Rating for Style: B+
Rating for Substance: B

 

Image Transfer

 One
Aspect Ratio1.78:1 - Widescreen
Original Aspect Ratioyes
Anamorphicyes


Image Transfer Review: Well transferred, with a slightly raggedy indie feel that only adds to the movie's indie pedigree. It looks particularly good in comparison to other low-budget pictures from the period on DVD.

Image Transfer Grade: A-
 

Audio Transfer

 LanguageRemote Access
DS 2.0English, French, Italian & Finnishyes


Audio Transfer Review: The music can be inappropriately piercing at times—perhaps that's the effect they were after, with the opening credits especially with Tom Waits' growl, but it does kind of throw off the balance of the mix.

Audio Transfer Grade:

Disc Extras

Full Motion menu with music
Scene Access with 21 cues and remote access
Subtitles/Captions in English with remote access
1 Featurette(s)
1 Feature/Episode commentary by director of photography Frederick Elmes and location sound mixer Drew Kunin
Packaging: Amaray
Picture Disc
1 Disc
1-Sided disc(s)
Layers: RSDL

Extra Extras:
  1. audio Q&A with the director (see below)
  2. accompanying booklet
  3. color bars
Extras Review: Criterion and Jarmusch get all interactive on us—they solicited questions for the director, and in March 2007 he answered a bunch of them, captured here as a Q & A With Jim. He's got a great deadpan style and is happy to talk about the film's evolution and production, as are his cinematographer and sound mixer on a technically oriented and very rewarding commentary track. These were among the few who accompanied the production to each location, where the crew was rounded out with local talent—Elmes is particularly interesting discussing trying to find a visual style to make the pieces feel like they were part of a whole, while simultaneously giving a unique sense of place to each city. (This isn't a full commentary track; a voice-of-God narrator drops in now and again and tells us to skip ahead to a designated chapter. Sir, yes, sir.)

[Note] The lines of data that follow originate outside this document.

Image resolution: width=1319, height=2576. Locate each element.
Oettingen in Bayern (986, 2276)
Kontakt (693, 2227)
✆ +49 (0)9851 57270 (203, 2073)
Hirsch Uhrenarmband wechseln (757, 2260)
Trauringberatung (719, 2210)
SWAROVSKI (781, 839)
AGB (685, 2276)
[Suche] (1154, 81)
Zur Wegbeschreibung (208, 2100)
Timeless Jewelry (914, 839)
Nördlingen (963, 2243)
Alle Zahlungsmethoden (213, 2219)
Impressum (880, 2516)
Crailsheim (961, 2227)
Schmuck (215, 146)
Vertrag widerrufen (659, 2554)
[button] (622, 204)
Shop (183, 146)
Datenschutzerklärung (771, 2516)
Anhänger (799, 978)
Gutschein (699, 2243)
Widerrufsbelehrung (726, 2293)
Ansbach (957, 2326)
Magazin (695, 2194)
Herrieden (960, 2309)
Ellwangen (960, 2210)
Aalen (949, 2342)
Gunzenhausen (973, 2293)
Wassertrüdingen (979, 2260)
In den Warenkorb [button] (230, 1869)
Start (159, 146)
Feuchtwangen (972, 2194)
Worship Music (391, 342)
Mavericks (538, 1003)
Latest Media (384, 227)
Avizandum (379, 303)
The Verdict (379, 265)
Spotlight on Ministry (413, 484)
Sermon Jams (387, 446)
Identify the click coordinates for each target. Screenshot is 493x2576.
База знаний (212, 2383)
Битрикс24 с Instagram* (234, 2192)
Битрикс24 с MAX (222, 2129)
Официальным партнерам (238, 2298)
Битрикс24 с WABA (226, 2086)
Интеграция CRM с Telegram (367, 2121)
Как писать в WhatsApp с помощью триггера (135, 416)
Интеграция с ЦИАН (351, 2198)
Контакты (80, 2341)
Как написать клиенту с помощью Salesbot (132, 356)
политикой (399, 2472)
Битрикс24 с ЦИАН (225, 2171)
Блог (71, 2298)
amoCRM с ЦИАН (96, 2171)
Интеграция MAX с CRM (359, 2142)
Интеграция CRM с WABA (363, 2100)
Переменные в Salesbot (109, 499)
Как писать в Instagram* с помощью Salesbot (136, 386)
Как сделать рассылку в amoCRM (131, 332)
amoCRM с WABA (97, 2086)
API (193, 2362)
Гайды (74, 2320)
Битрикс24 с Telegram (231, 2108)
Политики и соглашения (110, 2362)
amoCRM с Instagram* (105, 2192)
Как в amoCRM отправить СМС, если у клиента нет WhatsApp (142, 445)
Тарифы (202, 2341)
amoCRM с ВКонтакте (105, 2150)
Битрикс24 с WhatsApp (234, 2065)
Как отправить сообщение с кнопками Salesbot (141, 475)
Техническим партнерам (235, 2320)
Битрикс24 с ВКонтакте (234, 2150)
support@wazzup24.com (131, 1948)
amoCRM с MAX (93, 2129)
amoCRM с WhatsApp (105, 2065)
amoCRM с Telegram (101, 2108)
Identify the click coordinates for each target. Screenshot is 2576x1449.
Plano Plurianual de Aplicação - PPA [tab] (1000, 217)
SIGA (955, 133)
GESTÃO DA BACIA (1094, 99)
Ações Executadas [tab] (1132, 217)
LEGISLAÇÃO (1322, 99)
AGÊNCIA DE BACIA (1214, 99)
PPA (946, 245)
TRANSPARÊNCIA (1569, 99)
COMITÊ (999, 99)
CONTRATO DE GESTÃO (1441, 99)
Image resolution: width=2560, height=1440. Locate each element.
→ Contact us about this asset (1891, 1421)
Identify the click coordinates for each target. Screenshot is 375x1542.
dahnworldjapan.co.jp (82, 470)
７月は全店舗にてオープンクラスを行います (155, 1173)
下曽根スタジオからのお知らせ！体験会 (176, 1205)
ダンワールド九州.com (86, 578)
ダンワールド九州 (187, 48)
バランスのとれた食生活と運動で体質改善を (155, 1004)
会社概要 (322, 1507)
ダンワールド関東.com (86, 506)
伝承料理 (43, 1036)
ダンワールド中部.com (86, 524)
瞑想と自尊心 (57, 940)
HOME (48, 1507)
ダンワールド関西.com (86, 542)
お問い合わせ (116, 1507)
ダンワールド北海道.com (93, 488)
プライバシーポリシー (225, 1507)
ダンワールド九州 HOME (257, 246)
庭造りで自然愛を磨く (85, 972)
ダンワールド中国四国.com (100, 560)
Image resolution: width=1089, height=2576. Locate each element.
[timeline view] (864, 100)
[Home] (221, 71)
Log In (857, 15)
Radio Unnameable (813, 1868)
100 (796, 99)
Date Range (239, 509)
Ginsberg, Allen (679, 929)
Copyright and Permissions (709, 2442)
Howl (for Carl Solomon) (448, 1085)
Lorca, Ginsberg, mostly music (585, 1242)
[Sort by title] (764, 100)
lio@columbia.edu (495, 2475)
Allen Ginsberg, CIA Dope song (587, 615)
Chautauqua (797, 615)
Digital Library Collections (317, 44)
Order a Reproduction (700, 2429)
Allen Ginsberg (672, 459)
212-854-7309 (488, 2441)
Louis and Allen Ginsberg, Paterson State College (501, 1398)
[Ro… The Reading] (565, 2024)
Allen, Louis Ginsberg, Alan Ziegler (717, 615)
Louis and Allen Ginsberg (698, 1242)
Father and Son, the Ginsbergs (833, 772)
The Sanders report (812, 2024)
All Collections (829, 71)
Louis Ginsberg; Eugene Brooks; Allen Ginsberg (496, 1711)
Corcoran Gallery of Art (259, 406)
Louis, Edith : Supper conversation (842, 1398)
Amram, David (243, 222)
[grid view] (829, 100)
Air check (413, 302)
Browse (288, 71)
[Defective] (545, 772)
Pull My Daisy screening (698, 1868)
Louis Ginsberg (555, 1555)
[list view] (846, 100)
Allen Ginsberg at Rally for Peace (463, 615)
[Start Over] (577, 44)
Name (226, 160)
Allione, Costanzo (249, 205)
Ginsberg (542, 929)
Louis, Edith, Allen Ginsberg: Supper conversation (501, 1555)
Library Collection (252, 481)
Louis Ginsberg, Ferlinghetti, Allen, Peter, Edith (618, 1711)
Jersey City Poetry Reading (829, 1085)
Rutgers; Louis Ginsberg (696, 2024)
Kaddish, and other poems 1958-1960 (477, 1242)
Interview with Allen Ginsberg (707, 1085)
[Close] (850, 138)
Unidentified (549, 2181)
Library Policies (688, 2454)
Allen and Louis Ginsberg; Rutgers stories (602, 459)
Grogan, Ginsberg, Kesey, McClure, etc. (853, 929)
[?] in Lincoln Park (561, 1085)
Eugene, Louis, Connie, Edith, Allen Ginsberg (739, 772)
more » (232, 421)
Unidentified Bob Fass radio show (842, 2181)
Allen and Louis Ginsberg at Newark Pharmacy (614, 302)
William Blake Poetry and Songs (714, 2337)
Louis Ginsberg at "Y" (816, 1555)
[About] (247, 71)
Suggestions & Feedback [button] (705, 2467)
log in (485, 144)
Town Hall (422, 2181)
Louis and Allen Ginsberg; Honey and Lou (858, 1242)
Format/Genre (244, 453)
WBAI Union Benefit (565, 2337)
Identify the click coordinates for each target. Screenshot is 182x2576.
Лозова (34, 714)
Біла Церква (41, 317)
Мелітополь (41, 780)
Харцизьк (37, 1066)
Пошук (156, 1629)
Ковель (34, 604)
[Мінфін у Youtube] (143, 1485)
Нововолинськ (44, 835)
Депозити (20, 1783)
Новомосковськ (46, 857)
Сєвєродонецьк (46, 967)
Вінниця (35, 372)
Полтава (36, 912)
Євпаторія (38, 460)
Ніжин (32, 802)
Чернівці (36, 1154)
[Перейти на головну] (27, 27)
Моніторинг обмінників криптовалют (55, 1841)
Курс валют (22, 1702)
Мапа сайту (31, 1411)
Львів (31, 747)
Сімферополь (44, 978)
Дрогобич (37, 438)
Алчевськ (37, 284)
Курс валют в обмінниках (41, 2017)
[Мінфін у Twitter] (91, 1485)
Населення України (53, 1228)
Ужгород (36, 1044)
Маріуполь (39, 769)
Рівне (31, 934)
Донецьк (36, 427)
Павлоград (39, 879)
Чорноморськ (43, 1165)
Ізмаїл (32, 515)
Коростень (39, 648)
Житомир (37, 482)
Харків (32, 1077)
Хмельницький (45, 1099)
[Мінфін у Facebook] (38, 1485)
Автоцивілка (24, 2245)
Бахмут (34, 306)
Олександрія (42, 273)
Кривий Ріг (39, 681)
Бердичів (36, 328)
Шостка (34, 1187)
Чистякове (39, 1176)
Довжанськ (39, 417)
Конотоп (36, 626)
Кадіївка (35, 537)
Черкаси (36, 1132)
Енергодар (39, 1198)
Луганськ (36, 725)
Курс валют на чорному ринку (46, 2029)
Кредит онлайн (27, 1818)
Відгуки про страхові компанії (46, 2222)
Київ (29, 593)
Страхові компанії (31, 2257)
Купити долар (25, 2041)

A 1992 interview (5m:49s) for Belgian TV with the director, pegged to the original theatrical release, was shot perhaps inevitably in the back of a cab. And the conceit of the accompanying booklet is that each of its five essays are from writers in the cities where the film is shot—especially notable is the piece by Thom Anderson, whose documentary Los Angeles Plays Itself is one of the great lacunae of the DVD catalog.

Extras Grade: B
 

Final Comments

Jarmusch's movie has a casual, almost tossed-off feel to it, though obviously it's a production that required foresight and organization rather than just hopping on a plane with a film crew. It's kind of a nice collection of loosely thematically related short stories, done up well on this DVD.